Pour les plus curieux, le manga de Rensuke Oshikiri est déjà connu des abonnés de Netflix sous la forme d'un sympathique animé produit, en mode économie, par JC Staff. Pour le manga, c'est Mana Book, féru de sa culture gamer, qui en délivre une édition française, et c'est on ne peut plus logique.

En effet, comme pour sa première publication inédite chez nous Bip-Bip Boy, Hi Score Girl est baigné dans les souvenirs de jeunesse de son auteur, otaku de la première heure qui s'engouffra des heures et des heures de jeux vidéos, aussi bien sur consoles de salon que dans les mythiques salles d'arcade. Nous sommes au début des années 90 et c'est clairement l'âge d'or du jeu vidéo qui est retracé ici par le biais d'un gamin sans doute un peu trop obsédé par sa stature de spécialiste de Street Fighter II. Une place que va pourtant lui ravir la très sage Hono, fille de riche jolie comme un cœur à qui tout semble réussire, et qui à l'outrecuidance de manier le stick avec une facilité déconcertante. Le début d'une suite ininterrompue de compétitions souvent très douloureuses (parce qu'elle est aussi adepte des coups de boule et des genoux dans les parties), mais aussi bien entendu d'une comédie romantique douce amère et impossible entre le geek et celle que tout le monde adule, comme les japonais savent si bien le faire.
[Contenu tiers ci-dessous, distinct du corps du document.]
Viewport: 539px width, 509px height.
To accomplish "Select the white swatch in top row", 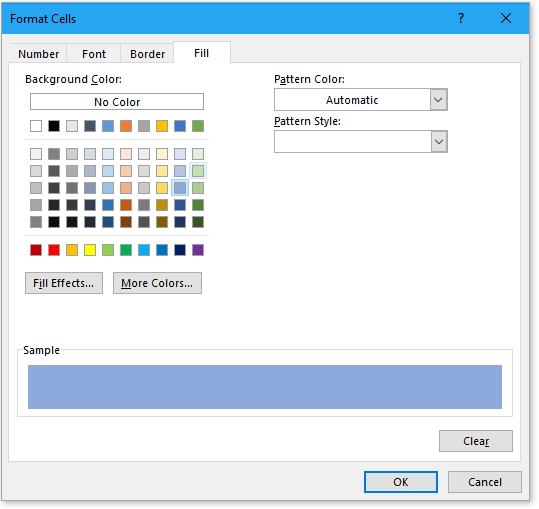I will 36,126.
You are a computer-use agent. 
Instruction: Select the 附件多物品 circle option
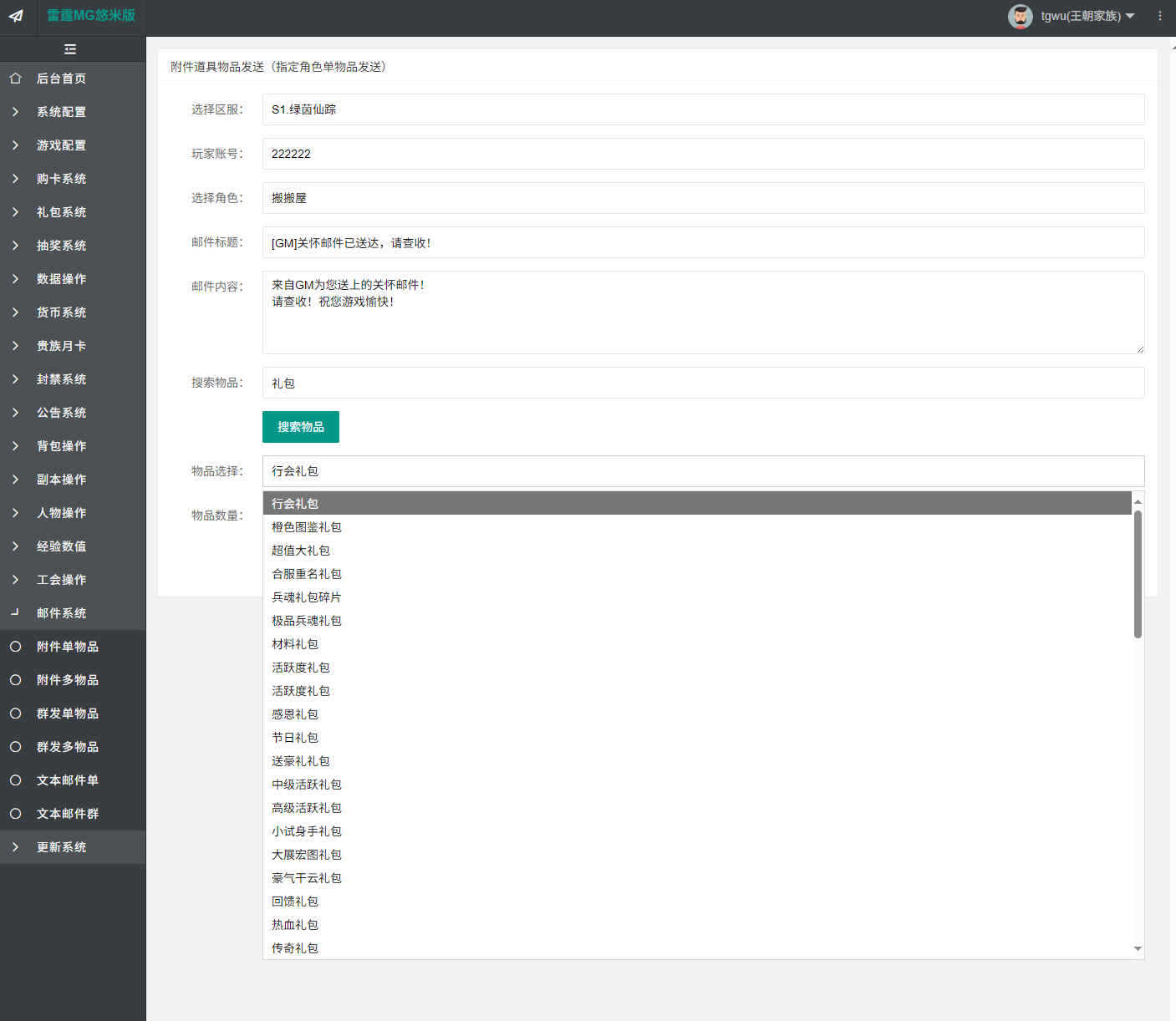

Un canevas relativement classique, mais où affleure constamment un regard touchant sur une époque loin d'être idéalisée autant dans le rappel d'une actualité mondiale peu festive (c'était le début de La Guerre du golfe, la crise de la bulle financière approchait à grand pas) que dans la description des désirs sacrifiés de la gamine sur l'autel de la réussite individuelle.

 

round one, fight !


Sans en faire des tonnes, et avec un style graphique rond mais sec, Rensuke Oshikiri se montre particulièrement habile pour rendre attachant son duo à la recherche de la salle d'arcade la moins chère de la région ou découvrant les merveilles de la PC Engine, retraçant avec ferveur toute l'ambiance de cet art naissant et s'apprêtant, entre autre avec « l'explosion » Nintendo, à devenir définitivement populaire. Là où souvent ce genre de séries évitent scrupuleusement de citer ses sources et ses références, Hi Score Girl le fait à outrance, et à bon escient, célébrant les différentes tactiques de connaisseurs sur la borne d'arcade de Street Fighter II, la difficulté stratosphérique de Ghosts'n Goblins, les ralentissements et les pièges de Double Dragon, les montures de Golden Axe, le mode coopératif de Final Fight... Le volume s'offre même un petit détour dans une salle d'arcade fantôme où le propriétaire attend depuis 10 ans le retour en force de Space Invader. Un manga de passionné pour les passionné mais pas que grâce à un ton léger, gentiment nostalgique, qui sert tout autant de chronique de l'enfance que de témoignage d'une époque que les plus jeunes ne peuvent aujourd'hui approcher que sous la forme de compilations coûteuses ou de mini-consoles collector. Presque un documentaire en sommes.